In fact by this time the venue was so packed and hot that condensation started dripping from the very low ceiling. The lead singer dressed in a long black leather coat kept wiping off sweat from his bald head every ten seconds or so. And for every sip of water he took there was a mini waterfall streaming from his pores. At the end he had to sacrifice his cool image by taking off his coat, otherwise he would have most probably suffered a heart attack and/or severe dehydration. By the end the audience was in a trance and I noticed I couldn't stop dancing. He almost tricked us as well: long after their set had finished he returned on stage - surely not for an encore. No, he just came back to get his shiny coat.

After a quick visit to the toilet and ordering another drink (standing right next to VNV Nation's frontman by the way) it was time for Greenhaus. These guys are definitely doing something special. Now I knew why there was a guy in a Orbital T-shirt in the audience. Greenhaus sound similar to the dance act, but their stuff is much, much cleverer. Did I mention I started dancing again? It seemed everybody in the small venue was determined to turn the place into a sauna too. Make up was melting and running, leaving little goth girls and boys looking like Siouxie Soux after chopping onions. It was then I noticed through a glass window into the foyer two familiar faces, those of David Gahan and Martin Gore. What were they doing there? Where they here to sabbotage the gig? After all Mesh are known to have stolen more than one of their ideas. I decided to wait and see. What is it again about Mesh that DM members haven't heard before?

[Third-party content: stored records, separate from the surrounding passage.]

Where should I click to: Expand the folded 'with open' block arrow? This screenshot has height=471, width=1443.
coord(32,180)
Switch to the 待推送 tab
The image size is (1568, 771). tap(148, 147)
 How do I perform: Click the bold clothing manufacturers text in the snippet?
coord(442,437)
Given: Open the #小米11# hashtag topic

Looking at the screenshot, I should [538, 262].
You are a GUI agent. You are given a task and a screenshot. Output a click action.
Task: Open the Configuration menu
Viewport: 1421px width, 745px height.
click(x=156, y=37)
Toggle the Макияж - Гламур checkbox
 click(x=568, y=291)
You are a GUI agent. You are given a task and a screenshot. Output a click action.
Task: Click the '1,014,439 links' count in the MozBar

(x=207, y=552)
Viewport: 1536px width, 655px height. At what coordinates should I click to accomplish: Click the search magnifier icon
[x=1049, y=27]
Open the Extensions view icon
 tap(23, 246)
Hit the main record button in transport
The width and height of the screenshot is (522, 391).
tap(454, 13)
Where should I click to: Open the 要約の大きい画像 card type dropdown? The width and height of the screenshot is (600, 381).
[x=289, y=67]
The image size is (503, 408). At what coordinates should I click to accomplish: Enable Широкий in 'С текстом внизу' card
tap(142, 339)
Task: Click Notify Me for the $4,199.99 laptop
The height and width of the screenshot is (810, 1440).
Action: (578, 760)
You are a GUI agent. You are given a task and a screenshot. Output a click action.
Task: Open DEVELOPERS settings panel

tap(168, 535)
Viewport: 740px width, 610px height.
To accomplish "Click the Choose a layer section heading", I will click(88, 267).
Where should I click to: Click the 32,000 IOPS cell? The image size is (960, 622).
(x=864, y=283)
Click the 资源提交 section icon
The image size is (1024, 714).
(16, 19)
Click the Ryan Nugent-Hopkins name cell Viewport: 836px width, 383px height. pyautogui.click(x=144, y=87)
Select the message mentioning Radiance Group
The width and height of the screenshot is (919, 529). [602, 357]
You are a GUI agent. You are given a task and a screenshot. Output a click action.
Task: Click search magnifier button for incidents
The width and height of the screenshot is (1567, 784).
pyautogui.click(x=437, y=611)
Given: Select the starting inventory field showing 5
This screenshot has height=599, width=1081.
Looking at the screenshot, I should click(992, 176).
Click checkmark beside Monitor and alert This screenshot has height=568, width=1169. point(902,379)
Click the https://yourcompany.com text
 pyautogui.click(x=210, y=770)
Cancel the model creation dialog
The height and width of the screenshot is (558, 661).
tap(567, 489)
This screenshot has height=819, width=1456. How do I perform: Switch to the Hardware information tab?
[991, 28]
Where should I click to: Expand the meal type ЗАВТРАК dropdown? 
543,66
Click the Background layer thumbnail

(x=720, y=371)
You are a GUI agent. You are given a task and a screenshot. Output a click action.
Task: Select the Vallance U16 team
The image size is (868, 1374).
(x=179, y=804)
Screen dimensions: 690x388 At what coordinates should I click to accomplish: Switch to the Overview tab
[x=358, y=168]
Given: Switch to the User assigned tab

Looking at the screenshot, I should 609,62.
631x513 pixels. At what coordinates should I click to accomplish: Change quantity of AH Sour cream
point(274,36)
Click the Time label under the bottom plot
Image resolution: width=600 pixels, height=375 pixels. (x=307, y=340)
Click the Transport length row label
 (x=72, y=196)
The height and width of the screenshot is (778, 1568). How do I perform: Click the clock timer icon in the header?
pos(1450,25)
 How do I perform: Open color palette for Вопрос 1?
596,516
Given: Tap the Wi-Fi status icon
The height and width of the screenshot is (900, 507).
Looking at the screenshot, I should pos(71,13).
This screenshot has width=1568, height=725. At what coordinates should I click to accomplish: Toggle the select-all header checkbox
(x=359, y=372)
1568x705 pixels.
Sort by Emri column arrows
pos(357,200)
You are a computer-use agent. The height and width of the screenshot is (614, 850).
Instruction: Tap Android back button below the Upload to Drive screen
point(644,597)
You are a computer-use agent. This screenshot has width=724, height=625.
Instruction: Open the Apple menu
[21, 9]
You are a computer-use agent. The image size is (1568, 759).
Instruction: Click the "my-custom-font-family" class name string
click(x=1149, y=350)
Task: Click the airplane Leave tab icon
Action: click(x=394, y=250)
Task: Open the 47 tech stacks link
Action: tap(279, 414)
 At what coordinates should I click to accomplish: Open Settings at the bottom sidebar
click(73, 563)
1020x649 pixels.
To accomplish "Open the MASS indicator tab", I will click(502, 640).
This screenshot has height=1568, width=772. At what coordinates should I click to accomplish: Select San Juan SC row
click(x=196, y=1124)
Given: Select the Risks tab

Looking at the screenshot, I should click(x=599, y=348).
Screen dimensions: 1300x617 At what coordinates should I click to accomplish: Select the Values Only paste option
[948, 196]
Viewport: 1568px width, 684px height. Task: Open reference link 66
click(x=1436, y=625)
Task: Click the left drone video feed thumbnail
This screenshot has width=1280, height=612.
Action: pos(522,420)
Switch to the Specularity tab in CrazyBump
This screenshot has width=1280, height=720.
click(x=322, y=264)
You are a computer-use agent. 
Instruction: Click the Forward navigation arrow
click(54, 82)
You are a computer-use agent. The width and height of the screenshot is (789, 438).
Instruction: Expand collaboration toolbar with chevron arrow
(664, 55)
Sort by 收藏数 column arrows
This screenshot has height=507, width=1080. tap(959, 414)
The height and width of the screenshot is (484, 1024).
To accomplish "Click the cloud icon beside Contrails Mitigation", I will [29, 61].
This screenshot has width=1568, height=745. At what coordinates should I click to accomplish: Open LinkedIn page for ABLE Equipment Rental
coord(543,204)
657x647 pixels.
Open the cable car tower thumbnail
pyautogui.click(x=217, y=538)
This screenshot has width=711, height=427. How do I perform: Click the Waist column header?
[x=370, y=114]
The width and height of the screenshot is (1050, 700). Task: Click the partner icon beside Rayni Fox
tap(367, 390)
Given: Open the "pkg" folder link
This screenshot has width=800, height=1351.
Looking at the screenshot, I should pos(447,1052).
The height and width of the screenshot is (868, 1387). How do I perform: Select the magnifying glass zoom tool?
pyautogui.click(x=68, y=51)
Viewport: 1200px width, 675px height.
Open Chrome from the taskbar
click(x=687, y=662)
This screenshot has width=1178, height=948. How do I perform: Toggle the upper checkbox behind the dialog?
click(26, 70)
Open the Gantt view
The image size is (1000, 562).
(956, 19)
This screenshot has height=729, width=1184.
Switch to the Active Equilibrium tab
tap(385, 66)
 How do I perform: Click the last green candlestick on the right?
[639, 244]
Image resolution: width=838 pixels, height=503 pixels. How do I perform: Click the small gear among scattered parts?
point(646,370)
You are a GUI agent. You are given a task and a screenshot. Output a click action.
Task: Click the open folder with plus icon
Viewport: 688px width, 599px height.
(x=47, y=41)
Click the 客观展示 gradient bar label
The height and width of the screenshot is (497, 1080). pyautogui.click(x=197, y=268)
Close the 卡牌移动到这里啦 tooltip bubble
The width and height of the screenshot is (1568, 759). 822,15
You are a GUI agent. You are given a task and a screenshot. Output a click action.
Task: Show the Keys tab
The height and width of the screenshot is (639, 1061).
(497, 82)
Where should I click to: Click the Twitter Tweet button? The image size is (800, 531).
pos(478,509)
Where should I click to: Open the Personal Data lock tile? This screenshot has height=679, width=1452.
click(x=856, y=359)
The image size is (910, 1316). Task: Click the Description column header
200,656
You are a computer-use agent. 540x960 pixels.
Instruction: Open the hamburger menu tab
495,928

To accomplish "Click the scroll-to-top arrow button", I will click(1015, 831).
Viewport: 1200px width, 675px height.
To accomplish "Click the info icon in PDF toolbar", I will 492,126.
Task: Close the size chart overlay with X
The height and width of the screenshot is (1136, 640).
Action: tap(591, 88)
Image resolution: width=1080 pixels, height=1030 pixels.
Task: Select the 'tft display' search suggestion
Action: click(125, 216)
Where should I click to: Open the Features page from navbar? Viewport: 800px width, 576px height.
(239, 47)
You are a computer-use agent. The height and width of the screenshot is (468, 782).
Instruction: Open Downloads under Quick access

Anybody would think this is a religion judging by crowds reaction when Mesh opened with Someone To Believe In. Everybody knowing the lyrics by heart must have made our heroes more than proud of themselves. Heroes nonetheless for wearing those trademark wooly hats in that man-made tropical climate. No signs of suffering on their faces though. Well-known songs like So Important, Self Healing Lie, Needle In a Bruise and People Like Me (With This Gun) kept the audience going. We were also introduced to a few new songs: To Be Alive, Friends Like This and especially I Can't Imagine which made everybody stand still and listen carefully for a moment. It started with a heavy, dark synthesiser sound and I'm sure everybody agreed this song was going to take Mesh into a new direction.

The guy in front of me kept asking worringly: "Is anybody taping this?" At the same time an army of mobile phones was raised into the air and everybody was already singing: "I can't imagine how it hurts, I can't begin to say the words..." The last song before the encore was Trust You and after that they returned to finish it all with Not Prepared. Let me tell you I definitely was not prepared to go home yet. Backstage , I bet David Gahan was nodding his head in approval. These guys were more than just paying homage. Blame it on the really good atmosphere I dare to say they should be crowned the new kings of sound that DM created. Despite this, VNV Nation have nothing to worry about. These wooly hats still can't touch you. This was - and I'm sure all the goths in there would have sworn it on their absinthe spoons - a gig to remember. I want some more.